Sistema imunológico de pessoas com cancro incurável redesenhado para ‘atacar’ o tumor
Estudo experimental, envolvendo 16 pacientes que não responderam positivamente a outros tratamentos, considerado um “salto em frente” e uma demonstração “poderosa” do potencial desta tecnologia.
Avanços na tecnologia de edição genética Crispr (Repetições Palindrómicas Curtas Agrupadas e Regularmente Interespaçadas) permitiram desenvolver um tratamento específico para cada paciente oncológico, visando os pontos fracos do tumor.
Investigação centra-se numa parte do sistema imunológico designada células T, as quais vigiam o corpo e inspeccionam outras células para sinalizar potenciais problemas, utilizando proteínas – receptores – para detectar sinais de infecção ou células desviantes que se tornaram cancerígenas.

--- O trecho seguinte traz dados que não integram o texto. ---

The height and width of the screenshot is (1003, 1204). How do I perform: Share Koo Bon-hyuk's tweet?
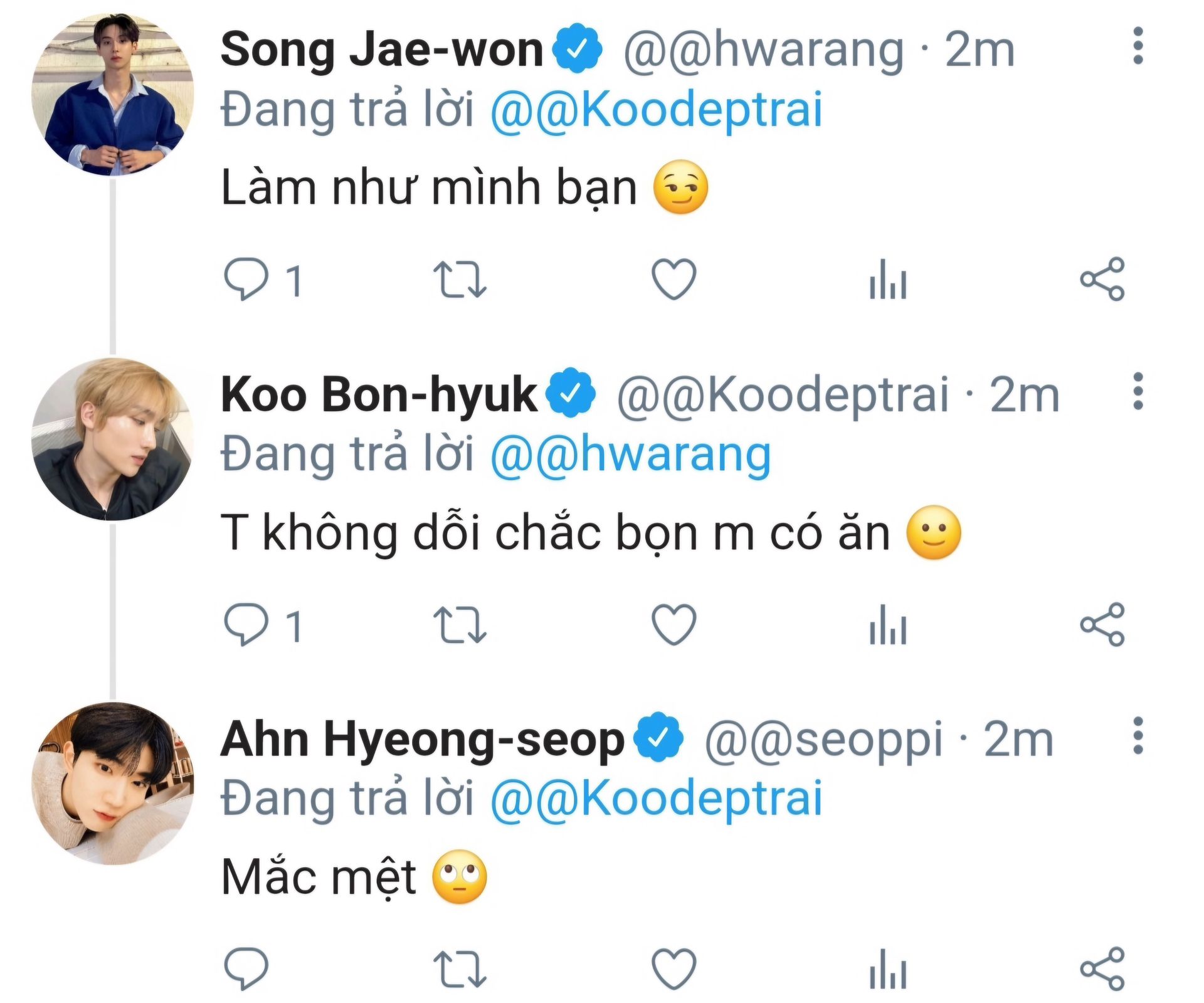1102,624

Objectivo é aumentar os níveis das células T que detectam o cancro.
Como funciona:
- Investigadores procuram no sangue do paciente células T raras que já tenham receptores que possam detectar o cancro;
- Recolhem então outras células T que não conseguiram sinalizar o cancro e redesenham-nas;
- Os receptores originais, que podem encontrar outros problemas ou infecções, são substituídos pelos receptores das células T que procuram o cancro;
- Por fim, as células T modificadas são recolocadas no paciente para procurar o tumor;
Projecto da NF2 BioSolutions pretende aplicar este método ao tratamento de tumores associados à Neurofibromatose tipo 2.